The units will be offered to Stria shareholders (the "Eligible Stria Shareholders") of record as of the close of business on July 6, 2017 (the "Record Date") pursuant to the "Existing Security Holders" exemption of OSC Rule 45-501 - Ontario Prospectus and Registration Exemptions, and similar prospectus exemptions in other provinces of Canada (the "Existing Shareholder Exemption"), as well as to "accredited investors" in some or all of the provinces of Canada and in other jurisdictions, if any, determined by Stria. Subscriptions by shareholders are subject to a number of conditions, including a limit of $15,000 unless the shareholder has received advice regarding the suitability of an investment in the units from a registered investment dealer. The Company expects to close on at least the minimum Offering on or before July 19, 2017, which remains subject to regulatory approval. Any Eligible Stria Shareholder who wishes to participate in the Offering is asked to please contact Judith Mazvihwa-MacLean, CFO of the Company, at (613) 702-0789 or by email to: judith@striacapital.com in order to receive subscription documentation and instructions. The Offering will remain open to existing shareholders until July 14, 2017. Orders will be processed by the Company on a first come, first served basis such that it is possible that a subscription received from a shareholder may not be accepted by the Company if the Offering is over subscribed. Any person who becomes a shareholder of Stria after the Record Date shall not be entitled to participate in the Offering under the Existing Shareholder Exemption.
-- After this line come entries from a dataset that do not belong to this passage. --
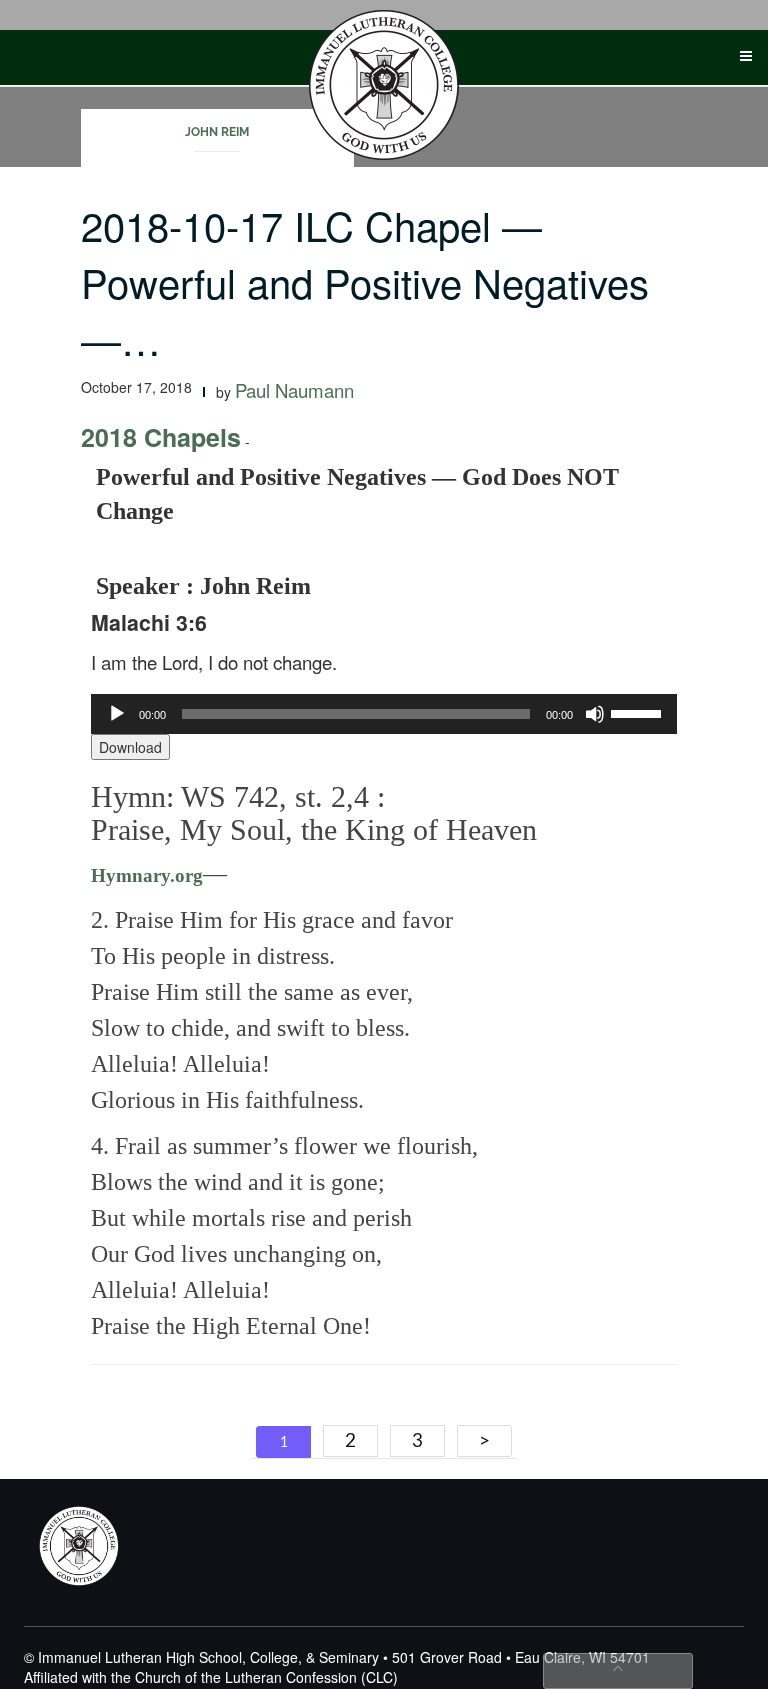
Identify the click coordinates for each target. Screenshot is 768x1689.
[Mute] (595, 714)
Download (130, 747)
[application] (384, 714)
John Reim (217, 132)
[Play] (117, 714)
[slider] (639, 712)
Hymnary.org (147, 875)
In connection with the private placement, Stria may pay a cash commission to various securities dealers in an amount equal to 7% of the proceeds from the sale of units through such dealers. Stria may also issue non-transferable warrants to such dealers in an amount equal to 7% of the number of units sold through them. Such warrants will entitle the holder to purchase one common share of the Company at a price of $0.05 for a period of 36 months.
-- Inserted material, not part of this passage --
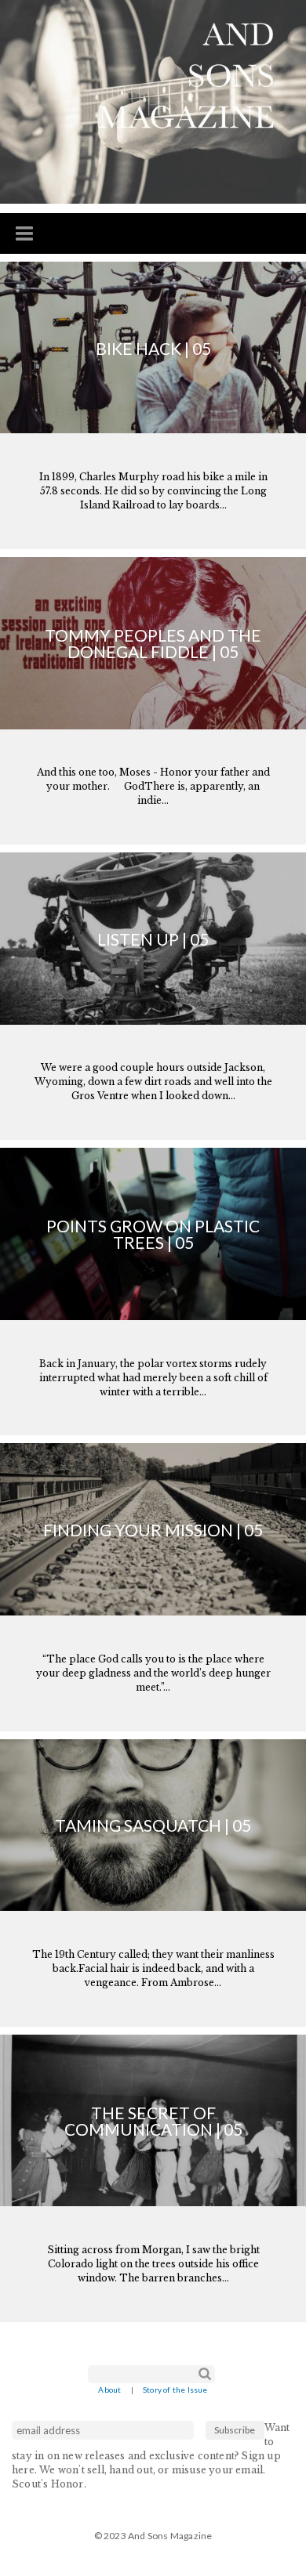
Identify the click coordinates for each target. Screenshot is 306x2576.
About (109, 2389)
Over the next six month period, the Company shall use the gross proceeds of the Offering as follows: (i) in the event of the minimum Offering, the Company will use the proceeds for general corporate purposes ($66,000), which includes the further development of its lithium extraction process, to pay the finder's fee under the Offering (up to $14,000) and to reduce it current liabilities ($120,000); (ii) in the event of the maximum Offering, the Company will use the proceeds for general corporate purposes ($120,000), which includes the further development of its lithium extraction process, to conduct an exploration program on its Pontax spodumene lithium property ($225,000), to pay the finder's fee under the Offering (up to $35,000) and to reduce it current liabilities ($120,000). Stria is not aware of any "material fact" or "material change", as such terms are defined under applicable securities legislation, related to the Company or its activities that has not been generally disclosed.
Finally, the Company announces that Dr. Iain Todd has resigned as President and Chief Operating Officer, to pursue another career opportunity. Stria wishes to thank Dr. Todd for his services and wishes him the best of luck in his future endeavors.